If there were, like, 20 wishes per color that were highly efficient then I could see it adding a lot of redundancy but I don't think there are nearly enough to do that. In almost all cases, I think if you're trying to build a powerful combo deck you'd rather just have the combo pieces in your main where they're easily accessible by a much higher number of cards. But even then, jerks gonna jerk. Anyone who wants to tutor the same combo pieces every game has plenty of opportunity to do so, I don't see wishes moving the needle very far in terms of their capacity to do that.
I definitely don't see that as a problem. You're paying 6-8 mana instead of 3 for a symmetrical wipe. Seems almost painfully fair tbh. Are wipes really the sorts of cards you'd be annoyed about someone wishing for?
Wishes will reduce variance in decks that play them and allow them to do many of the things tutors do in ways that are even worse, since they also allow narrow silver bullets unless you get down under 5 (and even then, I expect you'll see a lot of
Creeping Corrosion type effects that you wouldn't otherwise see).

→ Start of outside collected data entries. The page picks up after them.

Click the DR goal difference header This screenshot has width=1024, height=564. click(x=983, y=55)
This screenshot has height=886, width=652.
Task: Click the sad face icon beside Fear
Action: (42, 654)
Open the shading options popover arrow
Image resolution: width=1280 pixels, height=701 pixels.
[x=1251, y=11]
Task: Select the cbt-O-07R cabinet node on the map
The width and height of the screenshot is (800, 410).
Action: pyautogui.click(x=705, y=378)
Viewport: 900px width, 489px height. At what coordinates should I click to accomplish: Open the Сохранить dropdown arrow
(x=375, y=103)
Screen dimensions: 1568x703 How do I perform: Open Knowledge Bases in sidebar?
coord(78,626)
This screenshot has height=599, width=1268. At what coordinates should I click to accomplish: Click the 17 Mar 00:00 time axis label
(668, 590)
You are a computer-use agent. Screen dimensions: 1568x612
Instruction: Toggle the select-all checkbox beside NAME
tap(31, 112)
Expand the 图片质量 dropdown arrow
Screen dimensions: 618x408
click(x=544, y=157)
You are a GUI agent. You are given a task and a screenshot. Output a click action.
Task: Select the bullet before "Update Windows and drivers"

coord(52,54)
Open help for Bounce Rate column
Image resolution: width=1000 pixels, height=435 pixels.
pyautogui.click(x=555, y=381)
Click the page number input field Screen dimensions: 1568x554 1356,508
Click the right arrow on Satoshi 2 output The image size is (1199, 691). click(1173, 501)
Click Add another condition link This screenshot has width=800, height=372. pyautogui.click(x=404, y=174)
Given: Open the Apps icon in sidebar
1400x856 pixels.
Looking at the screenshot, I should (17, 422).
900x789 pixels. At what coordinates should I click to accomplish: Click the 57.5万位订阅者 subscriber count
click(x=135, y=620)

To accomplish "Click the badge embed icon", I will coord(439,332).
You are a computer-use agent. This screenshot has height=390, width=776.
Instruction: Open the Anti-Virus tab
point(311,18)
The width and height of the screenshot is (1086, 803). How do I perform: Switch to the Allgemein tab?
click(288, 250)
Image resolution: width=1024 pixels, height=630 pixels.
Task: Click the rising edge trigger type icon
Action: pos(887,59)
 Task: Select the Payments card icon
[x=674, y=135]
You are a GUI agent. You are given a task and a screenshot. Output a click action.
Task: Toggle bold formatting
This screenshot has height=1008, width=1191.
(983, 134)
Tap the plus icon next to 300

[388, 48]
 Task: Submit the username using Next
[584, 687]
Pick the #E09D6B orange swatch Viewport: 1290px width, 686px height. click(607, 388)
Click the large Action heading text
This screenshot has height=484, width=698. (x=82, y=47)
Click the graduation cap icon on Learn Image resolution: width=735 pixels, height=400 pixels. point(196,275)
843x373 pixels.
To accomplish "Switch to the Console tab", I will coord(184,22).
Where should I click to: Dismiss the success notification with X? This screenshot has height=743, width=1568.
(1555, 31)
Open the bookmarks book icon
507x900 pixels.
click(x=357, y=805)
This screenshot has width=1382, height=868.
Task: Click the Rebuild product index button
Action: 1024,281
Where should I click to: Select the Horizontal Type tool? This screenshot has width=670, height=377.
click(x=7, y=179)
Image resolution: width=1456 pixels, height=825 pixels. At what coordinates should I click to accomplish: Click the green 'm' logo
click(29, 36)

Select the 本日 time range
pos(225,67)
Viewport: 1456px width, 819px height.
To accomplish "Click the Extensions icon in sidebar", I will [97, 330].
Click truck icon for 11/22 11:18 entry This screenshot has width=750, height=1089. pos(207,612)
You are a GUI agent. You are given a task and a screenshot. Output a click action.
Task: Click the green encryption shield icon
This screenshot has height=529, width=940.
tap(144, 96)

I think if you're running narrow hate cards in a 3-5 card wishboard you'll end up with a lot of dead options in most games. There's way too much variance in terms of archetypes to reliably hit the person you wanna hit imo. I do imagine it could happen with bigger wishboards, but I don't see any reason why the general principle of "don't be a dick" wouldn't apply equally to wishboards as it does to mainboards, where the vast majority of people aren't playing armageddon, static orb, and other cards that tend to piss people off.
onering wrote: ↑2 years ago
I'm glad you are fine with it, I'm not.
There's critical mass of tutors *in black*. That's black's major advantage in EDH. Outside of black and green creature tutors, decks have to try pretty hard to find their cards.
Now list all the playable tutors in red decks and tell me how literally every mono red deck doesn't run
Burning Wish. Even at 3 wishes it's a very powerful effect.
Burning wish only hitting sorceries is a pretty major restriction tbh. There's not very many combo pieces that are sorceries relative to other card types. I'd assume you're mostly looking at playing answers and maybe one big conditional sorcery bomb like
Insurrection or whatever. That's a hell of a lot weaker than the sort of options even a mediocre tutor gives you. Even in mono-red, you can set up a kiki + snoop combo with
Goblin Matron,
Goblin Recruiter,
Moggcatcher,
Gamble (probably) and if you're really desperate stuff like
Planar Portal,
Citanul Flute, etc.
Also I think the idea that "literally ever X deck runs Y" is absurd. Mono red decks run a wide gamut of archetypes and many may not have that much need for sorceries over something efficient and proactive - I doubt many
Krenko, Mob Boss decks are itching to play burning wish over any given goblin lord or token producer, for example, and I think he might be the #1 mono-red commander (haven't looked it up but I'm sure he's at least close). Besides that, even if it was mathematically proven to be optimal, I guarantee that many many people wouldn't bother. I hope we can all agree that
Burning Wish is far, far weaker than demonic tutor...well, demonic tutor has less than a third of decks using it on EDHrec. I'd be shocked and amazed if burning wish cracked 10%, let alone "literally every mono-red deck".
Btw I think wishes could be argued to increase variance. It makes your deck more consistent insofar as a wish gives you the effect most useful to you at the time, but it also opens the door to a wider variety of cards being played. It kinda comes down to which part of "variance" is important to you. Personally, I don't find moments when you're praying for a particular type of effect and brick for six turns to be the good part of the format, but I do think the variance between different versions of an effect printed on different cards that allow every game to play out differently even when decks are successfully "doing their thing" to be extremely valuable, and I think wishes help that more than harm it.